Organizations who pay a ransom to cyber-criminals following a cyber-attack are highly likely to suffer a subsequent attack. It is against this backdrop that one leading CISO has developed a new method to help business leaders decide whether to pay.
During the Gartner Security & Risk Management Summit, Lorraine Dryland, CISO at First Sentier Investors presented her quantitative decision-aid. The model has been developed by Dryland and her colleagues to enable executives to make informed choices during time-critical ransomware incident scenarios.
She said that CISOs simply telling executives they should not pay a ransom will not work. “To force an executive down that path can only end up in negative results and bad experiences because these are very wilful individuals – they don’t get to where they are because they shy away from things, they will want to make a decision,” Dryland explained.
She emphasized that decision-aids must incorporate the business implications of ransomware attacks as well as technical impacts. The technical considerations include restore time and scale of impact without paying.
The business aspects in Dryland’s model include how paying a ransom will impact clients and how it ties in with the firm’s ethics and potential legal liabilities – both personal and company.
Working with the First Sentier risk scoring team, Dryland developed a scoring mechanism on such areas that allows executives to calculate the risks involved in whichever choice they make.
She added that the model has been agreed by the First Sentier executives and will be formally tested in an exercise in the next few months.
Dusty Miller, executive partner - security and risk management at Gartner, welcomed Dryland’s approach, noting that “to pay or not to pay is not a cybersecurity decision, it’s a business decision.”
He emphasized that paying a ransom should be a last resort, highlighting Gartner figures that showed 80% of payers suffered a subsequent attack.
“There’s no guarantee on data recovery, or that the encryption key will work,” added Miller.
What CISOs Should Consider When Developing Decision Aids
Speaking to Infosecurity, Dryland acknowledged that all businesses are unique, and therefore the risk scoring mechanisms will vary in different organizations.
“An extinction level event for one is not extinction level for another, so there’s definitely a uniqueness there for people to understand,” she outlined.
Dryland strongly advocated the ‘ALANP’ (Aim, Legality, Alternative, Necessity & Proportionality) legal framework as the basis for developing a decision-aid like this, ensuring it to stands up to scrutiny.

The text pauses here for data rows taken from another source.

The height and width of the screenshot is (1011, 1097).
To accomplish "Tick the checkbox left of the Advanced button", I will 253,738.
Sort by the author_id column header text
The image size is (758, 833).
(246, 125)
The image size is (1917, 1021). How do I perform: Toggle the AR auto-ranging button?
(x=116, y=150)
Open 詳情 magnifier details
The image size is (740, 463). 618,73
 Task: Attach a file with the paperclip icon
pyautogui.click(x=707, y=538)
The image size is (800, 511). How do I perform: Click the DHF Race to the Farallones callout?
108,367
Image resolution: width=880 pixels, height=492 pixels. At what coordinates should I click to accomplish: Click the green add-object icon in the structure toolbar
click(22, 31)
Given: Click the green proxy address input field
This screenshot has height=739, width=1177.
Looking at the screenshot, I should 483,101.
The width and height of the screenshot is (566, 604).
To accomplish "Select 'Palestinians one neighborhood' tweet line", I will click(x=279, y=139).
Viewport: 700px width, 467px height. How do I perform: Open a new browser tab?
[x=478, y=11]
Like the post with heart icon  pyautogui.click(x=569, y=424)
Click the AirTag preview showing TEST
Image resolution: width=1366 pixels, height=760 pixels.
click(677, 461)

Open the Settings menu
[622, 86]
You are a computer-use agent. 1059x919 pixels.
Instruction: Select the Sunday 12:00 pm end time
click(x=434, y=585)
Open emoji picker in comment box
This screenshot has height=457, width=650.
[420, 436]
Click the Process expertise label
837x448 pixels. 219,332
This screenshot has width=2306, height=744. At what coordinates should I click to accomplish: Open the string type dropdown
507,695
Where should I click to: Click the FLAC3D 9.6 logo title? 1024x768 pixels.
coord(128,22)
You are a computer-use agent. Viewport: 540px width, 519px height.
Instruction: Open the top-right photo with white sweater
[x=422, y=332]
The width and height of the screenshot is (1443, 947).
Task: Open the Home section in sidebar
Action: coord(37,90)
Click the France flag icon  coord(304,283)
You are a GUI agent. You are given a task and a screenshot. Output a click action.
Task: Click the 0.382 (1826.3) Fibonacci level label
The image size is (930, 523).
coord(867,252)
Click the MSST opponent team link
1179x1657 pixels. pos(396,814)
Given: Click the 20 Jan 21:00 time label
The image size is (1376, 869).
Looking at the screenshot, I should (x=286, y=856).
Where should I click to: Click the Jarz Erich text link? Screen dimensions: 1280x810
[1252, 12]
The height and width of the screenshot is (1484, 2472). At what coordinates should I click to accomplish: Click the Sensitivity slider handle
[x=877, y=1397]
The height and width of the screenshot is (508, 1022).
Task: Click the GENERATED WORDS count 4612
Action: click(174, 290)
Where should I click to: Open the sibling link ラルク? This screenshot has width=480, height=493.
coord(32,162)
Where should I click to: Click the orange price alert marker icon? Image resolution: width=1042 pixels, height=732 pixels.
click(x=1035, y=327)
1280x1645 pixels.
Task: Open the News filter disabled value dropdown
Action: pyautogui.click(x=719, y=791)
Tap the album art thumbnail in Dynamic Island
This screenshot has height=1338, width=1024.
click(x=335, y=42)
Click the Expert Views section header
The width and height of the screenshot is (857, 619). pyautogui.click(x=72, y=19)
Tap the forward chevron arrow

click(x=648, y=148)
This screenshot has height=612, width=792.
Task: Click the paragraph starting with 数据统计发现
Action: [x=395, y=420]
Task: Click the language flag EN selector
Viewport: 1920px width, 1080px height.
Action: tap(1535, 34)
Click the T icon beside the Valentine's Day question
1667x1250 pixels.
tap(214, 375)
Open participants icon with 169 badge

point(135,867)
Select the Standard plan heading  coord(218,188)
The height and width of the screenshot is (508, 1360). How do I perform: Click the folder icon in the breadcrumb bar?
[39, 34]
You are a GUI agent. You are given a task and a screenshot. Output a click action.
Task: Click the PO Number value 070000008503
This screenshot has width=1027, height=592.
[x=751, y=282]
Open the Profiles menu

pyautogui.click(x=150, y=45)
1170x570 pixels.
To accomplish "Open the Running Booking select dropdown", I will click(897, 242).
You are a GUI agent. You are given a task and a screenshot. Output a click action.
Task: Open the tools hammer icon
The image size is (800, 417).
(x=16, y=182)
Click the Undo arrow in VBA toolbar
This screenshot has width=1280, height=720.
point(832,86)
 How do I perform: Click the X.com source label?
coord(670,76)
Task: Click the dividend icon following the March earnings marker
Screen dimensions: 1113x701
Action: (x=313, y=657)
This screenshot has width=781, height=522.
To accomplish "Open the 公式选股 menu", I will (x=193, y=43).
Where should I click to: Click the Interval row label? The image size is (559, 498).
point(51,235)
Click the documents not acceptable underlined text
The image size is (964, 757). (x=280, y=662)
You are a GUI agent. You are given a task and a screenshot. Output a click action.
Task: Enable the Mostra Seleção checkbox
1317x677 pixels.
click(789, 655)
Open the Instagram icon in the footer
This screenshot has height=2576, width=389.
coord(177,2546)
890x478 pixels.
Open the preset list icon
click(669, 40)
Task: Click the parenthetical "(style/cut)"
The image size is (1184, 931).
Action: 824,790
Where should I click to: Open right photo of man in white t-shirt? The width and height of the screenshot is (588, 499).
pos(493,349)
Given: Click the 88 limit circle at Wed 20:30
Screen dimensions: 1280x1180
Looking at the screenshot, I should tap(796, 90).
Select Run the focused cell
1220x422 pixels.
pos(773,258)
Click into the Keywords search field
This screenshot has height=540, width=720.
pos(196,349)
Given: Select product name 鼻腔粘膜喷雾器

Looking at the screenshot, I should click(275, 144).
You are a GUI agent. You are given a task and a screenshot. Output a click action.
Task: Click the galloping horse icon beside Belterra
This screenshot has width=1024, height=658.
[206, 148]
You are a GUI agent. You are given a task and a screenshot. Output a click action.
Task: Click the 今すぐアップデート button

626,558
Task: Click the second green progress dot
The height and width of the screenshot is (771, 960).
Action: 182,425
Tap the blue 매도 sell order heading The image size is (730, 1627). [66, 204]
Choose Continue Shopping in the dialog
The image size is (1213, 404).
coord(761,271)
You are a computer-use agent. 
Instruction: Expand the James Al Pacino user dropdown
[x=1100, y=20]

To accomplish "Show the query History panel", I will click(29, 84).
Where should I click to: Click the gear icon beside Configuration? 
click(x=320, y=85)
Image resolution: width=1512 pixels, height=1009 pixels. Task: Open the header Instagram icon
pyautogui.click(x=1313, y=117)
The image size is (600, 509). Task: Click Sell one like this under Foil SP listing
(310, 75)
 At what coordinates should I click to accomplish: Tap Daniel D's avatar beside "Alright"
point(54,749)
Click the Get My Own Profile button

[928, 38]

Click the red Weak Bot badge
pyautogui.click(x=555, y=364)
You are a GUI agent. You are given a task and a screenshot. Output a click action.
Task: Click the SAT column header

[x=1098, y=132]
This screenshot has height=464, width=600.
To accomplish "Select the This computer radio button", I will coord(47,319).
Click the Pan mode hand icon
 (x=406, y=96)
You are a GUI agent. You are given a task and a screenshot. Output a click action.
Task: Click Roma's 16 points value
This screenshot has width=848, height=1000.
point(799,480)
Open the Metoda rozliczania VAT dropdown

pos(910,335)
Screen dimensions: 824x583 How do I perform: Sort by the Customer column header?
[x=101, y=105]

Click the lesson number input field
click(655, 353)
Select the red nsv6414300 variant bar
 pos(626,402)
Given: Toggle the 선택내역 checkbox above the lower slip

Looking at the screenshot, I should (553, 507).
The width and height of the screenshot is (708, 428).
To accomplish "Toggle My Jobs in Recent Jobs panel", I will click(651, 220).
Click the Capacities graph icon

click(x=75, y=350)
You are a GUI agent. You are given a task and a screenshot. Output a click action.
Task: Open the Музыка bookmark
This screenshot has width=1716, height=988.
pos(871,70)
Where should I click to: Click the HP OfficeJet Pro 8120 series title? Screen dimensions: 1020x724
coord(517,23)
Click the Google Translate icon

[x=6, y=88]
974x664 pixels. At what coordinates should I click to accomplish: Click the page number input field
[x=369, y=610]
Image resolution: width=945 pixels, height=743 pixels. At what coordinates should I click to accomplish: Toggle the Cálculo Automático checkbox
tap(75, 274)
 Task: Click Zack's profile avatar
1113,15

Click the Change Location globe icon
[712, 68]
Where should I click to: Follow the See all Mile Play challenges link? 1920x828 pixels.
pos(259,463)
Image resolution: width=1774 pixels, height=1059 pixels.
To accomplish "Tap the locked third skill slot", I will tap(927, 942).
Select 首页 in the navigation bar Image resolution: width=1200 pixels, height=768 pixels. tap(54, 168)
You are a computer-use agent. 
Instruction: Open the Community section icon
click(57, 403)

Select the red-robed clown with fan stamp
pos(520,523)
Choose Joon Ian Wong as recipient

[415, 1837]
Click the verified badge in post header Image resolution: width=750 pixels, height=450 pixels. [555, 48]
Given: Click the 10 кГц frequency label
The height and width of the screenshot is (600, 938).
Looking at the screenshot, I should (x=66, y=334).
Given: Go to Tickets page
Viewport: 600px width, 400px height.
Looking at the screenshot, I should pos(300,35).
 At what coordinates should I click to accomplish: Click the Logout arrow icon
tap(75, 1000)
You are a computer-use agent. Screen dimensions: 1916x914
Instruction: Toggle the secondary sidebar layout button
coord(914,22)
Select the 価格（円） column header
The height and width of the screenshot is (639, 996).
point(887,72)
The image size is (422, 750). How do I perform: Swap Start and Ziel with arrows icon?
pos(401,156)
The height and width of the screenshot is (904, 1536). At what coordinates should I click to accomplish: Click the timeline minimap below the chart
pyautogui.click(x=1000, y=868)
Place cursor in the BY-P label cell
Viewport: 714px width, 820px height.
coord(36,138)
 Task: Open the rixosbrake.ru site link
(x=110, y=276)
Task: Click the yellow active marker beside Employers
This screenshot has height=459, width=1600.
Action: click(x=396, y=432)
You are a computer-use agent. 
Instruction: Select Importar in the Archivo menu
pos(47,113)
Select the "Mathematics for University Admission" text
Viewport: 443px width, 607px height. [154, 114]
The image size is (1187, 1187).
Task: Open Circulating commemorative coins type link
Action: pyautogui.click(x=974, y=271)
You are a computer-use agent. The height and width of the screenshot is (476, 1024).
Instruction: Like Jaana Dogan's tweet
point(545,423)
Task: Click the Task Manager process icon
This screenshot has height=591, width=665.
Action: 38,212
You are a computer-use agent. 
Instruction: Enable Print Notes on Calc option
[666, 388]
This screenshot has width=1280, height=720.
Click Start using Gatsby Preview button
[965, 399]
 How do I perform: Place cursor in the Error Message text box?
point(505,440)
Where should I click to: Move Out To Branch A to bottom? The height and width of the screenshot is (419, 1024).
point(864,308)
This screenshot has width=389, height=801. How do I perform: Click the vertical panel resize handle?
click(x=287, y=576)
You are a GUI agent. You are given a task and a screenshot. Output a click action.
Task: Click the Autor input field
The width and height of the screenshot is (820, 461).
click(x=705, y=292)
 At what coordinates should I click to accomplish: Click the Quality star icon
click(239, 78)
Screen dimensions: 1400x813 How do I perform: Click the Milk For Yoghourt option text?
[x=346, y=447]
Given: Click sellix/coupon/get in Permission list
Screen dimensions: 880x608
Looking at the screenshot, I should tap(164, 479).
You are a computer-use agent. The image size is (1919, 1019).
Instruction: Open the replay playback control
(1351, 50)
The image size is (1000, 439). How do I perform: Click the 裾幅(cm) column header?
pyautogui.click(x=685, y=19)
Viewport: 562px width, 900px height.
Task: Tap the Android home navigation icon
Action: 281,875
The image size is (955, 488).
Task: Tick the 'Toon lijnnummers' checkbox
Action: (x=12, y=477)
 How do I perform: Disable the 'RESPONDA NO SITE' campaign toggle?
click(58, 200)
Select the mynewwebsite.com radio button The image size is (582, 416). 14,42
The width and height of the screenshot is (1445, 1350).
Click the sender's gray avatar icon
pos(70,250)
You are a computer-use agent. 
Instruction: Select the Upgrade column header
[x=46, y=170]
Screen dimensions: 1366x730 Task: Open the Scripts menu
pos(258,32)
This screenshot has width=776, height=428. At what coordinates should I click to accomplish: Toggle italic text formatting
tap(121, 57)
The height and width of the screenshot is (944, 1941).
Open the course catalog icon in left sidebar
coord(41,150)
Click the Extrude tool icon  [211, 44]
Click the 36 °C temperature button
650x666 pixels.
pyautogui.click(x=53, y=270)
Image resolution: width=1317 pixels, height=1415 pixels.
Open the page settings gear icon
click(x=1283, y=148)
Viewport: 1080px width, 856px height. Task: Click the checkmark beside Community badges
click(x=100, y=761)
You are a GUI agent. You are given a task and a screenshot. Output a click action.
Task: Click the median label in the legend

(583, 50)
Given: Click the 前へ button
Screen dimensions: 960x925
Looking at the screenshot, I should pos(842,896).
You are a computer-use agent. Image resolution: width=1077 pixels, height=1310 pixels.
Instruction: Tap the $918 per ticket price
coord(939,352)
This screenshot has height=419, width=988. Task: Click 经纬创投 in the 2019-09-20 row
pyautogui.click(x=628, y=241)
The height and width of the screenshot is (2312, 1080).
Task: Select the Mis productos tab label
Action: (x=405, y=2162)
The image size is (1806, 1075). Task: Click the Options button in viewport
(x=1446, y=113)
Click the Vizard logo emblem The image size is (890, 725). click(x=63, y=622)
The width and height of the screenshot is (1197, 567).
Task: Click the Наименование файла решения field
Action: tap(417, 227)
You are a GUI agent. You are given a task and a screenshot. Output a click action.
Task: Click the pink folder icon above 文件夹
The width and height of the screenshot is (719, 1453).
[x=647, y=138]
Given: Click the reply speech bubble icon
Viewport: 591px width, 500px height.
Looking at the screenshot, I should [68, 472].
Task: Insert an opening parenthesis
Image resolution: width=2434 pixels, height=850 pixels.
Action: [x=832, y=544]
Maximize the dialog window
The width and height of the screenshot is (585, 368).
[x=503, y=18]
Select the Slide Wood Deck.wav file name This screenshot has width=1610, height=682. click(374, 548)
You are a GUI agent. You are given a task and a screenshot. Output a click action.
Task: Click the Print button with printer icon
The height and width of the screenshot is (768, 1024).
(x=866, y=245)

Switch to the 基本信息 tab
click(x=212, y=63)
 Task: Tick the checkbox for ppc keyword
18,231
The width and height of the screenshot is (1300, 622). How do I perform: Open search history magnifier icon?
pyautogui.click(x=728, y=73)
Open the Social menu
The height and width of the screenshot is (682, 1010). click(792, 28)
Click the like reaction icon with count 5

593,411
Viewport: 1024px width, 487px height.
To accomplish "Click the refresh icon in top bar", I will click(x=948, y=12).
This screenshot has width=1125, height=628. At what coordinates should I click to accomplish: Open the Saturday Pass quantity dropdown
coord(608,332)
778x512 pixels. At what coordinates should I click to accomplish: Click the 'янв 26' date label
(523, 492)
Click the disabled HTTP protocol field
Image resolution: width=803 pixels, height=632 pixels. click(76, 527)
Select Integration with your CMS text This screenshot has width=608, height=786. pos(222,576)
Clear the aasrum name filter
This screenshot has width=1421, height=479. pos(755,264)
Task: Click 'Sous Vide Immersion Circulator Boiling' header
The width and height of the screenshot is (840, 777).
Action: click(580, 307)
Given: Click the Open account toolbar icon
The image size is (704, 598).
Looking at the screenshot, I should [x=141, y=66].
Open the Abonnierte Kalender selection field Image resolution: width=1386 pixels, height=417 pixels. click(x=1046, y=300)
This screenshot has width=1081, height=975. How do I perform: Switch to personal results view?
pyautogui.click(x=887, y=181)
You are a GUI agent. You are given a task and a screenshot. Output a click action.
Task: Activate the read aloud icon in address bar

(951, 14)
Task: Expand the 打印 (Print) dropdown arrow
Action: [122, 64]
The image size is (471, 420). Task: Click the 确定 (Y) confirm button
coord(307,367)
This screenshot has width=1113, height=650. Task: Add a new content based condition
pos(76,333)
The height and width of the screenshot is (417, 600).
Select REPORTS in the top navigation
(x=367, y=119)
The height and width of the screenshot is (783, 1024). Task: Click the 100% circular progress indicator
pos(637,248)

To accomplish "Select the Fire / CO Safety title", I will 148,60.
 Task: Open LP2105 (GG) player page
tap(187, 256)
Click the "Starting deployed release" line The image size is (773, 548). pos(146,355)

She also set out several principles that CISOs should follow if they decide to develop their own decision aids for executives in areas such as whether to pay or not to pay a ransomware demand:
- Simplicity is key: Dryland explained that earlier iterations of her decision aid model were too detailed and complicated. Instead, security leaders should be as clear and concise as possible in the options provided.
- Understand the business: Dryland said it is vital CISOs have a strong understanding of the businesses’ goals and turn them into risk factors. She noted that executives’ main priorities will be areas like loss of market share and loss of reputation, and these must be emphasized in a decision aid model.
- Honesty and transparency: She said it is vital that executives are presented with the full facts of any situation, even when mistakes have been made by the security leader.
- Build relationships: Dryland outlined the importance of CISOs building close relationships with business leaders in the organization to be able to develop criteria’s these types of protocols during cyber incidents; if possible, getting to know them on a personal level and “humanizing them.”